さらに興味深いのは、脳画像検査で明らかになった「脳の変化」です。
研究では、一部の参加者を対象にMRI(磁気共鳴画像)とPET(陽電子放射断層撮影)による脳スキャンを実施。
まずMRI画像では、小さな脳損傷(しばしば脳血流障害や小さな血管の障害と関連)が、不眠かつ睡眠時間が短いグループで多く見られました。
こうした微細な損傷は、脳の老化や将来の認知症発症リスクの高さを示す“サイン”ともいえます。
一方で、「不眠だが睡眠時間は長い」人たちでは、こうした変化は少なく、睡眠の質や量の違いが脳のダメージパターンにも影響することがうかがえました。
また、PET検査ではアルツハイマー型認知症の特徴である「アミロイド斑」の蓄積量も測定されました。

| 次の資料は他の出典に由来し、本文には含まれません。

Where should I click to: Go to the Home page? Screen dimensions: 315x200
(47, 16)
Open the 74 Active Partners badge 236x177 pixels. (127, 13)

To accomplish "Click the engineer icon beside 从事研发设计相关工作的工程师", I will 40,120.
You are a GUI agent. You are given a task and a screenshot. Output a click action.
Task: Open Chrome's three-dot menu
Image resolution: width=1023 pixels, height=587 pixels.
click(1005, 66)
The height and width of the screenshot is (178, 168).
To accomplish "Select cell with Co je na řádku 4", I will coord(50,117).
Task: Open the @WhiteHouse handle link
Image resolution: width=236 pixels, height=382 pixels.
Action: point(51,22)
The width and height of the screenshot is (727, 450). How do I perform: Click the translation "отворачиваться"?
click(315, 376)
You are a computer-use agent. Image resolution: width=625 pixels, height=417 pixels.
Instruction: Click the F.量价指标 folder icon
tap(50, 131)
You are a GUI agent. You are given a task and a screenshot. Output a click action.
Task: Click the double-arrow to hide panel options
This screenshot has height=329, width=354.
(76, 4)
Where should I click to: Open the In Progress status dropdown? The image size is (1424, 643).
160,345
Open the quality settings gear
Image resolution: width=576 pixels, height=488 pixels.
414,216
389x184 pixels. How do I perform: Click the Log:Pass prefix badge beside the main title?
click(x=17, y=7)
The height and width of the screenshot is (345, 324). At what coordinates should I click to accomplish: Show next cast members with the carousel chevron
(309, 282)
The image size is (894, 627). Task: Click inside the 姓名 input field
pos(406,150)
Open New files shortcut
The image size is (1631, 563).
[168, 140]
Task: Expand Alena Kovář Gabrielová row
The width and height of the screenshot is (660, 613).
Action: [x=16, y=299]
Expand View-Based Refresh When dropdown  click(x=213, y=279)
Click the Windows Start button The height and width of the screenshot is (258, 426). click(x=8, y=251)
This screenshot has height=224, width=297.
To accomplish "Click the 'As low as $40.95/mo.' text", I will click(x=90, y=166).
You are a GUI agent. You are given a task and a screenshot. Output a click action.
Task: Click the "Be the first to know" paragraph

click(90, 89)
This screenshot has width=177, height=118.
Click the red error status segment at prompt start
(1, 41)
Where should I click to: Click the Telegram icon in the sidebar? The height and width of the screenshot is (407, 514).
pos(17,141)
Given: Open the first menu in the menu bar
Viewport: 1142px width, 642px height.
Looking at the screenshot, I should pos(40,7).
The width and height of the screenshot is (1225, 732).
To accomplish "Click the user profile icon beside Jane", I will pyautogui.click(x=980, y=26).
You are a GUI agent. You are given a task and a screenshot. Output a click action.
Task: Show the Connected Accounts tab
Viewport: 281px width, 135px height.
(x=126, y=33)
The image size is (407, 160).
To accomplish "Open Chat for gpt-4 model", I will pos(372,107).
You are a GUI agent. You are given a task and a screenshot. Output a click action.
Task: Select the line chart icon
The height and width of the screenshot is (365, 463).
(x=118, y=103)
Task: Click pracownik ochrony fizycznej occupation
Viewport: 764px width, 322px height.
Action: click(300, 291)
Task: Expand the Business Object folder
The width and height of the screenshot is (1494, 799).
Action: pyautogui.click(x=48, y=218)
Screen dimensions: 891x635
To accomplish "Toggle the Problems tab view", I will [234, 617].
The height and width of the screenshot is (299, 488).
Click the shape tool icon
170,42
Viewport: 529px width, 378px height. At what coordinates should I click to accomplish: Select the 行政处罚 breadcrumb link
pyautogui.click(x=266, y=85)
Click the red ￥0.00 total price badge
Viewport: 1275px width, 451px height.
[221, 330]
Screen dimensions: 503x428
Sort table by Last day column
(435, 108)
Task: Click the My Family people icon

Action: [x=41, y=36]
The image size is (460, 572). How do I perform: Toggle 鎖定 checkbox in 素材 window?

不眠かつ睡眠時間が短い人は、調査開始時点ですでにアミロイド斑が多く見られ、その影響の大きさはアルツハイマー病の有名なリスク遺伝子「APOE e4」を持つことに匹敵するレベルでした。
この結果は「睡眠障害が脳の血管だけでなく、神経変性疾患の引き金となるタンパク質の蓄積にも関係している」ことを裏付けています。
なお、睡眠薬(催眠薬)の使用についても検証が行われましたが、本研究では「睡眠薬の使用自体が認知機能低下や脳の変化を加速させる」傾向は見られませんでした。
ただし、薬の用量や使用頻度・期間までは詳細に評価されておらず、今後のより精緻な研究が待たれます。